What you have to do: Your copy must hold every line of the records word for word. It must hold no pictures.

The input:

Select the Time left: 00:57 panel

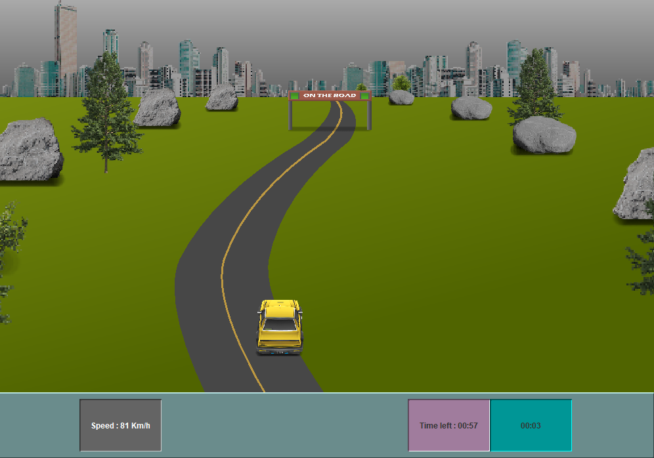[x=448, y=425]
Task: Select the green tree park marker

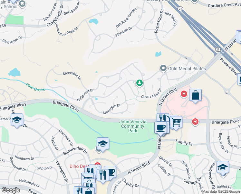Action: [140, 83]
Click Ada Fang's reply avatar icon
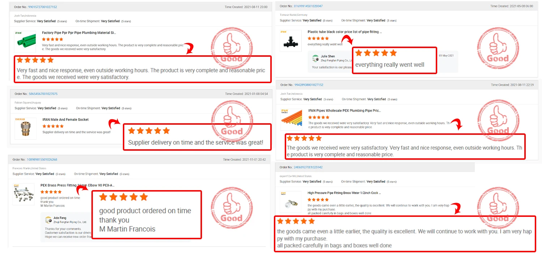The width and height of the screenshot is (542, 253). [x=48, y=220]

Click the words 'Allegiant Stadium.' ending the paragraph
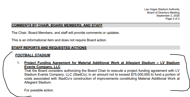pos(38,82)
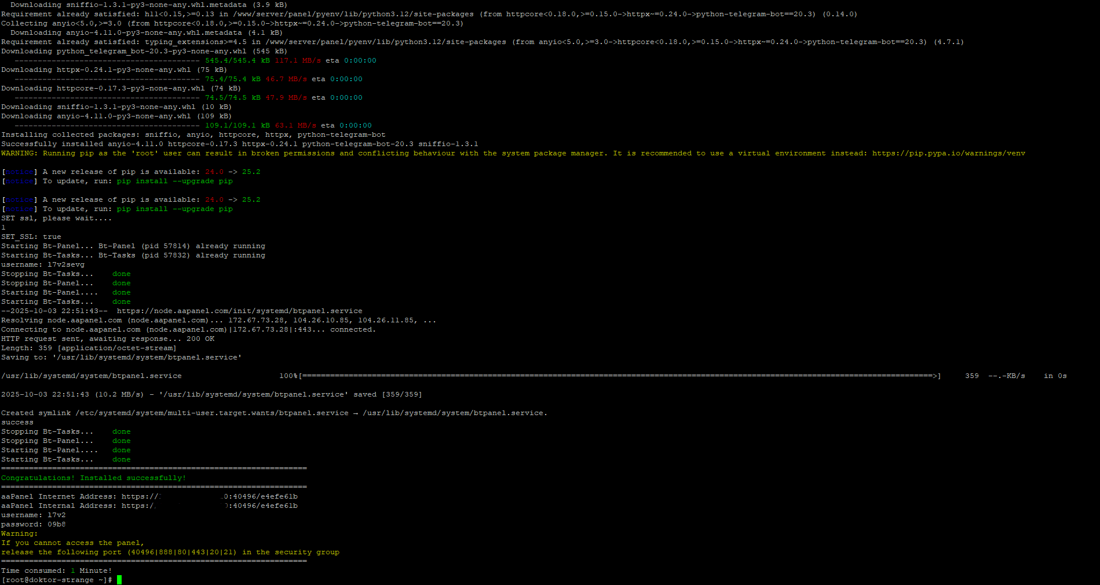Viewport: 1100px width, 585px height.
Task: Click the "Successfully installed anyio-4.11.0" line
Action: [239, 144]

Written solution:
Select the Time left: 00:57 panel

[x=448, y=425]
Task: Select the green tree park marker

Action: [140, 83]
Click Ada Fang's reply avatar icon
The width and height of the screenshot is (542, 253). [x=48, y=220]

Click the words 'Allegiant Stadium.' ending the paragraph
pos(38,82)
Viewport: 1100px width, 585px height.
Task: Click the "Successfully installed anyio-4.11.0" line
Action: [239, 144]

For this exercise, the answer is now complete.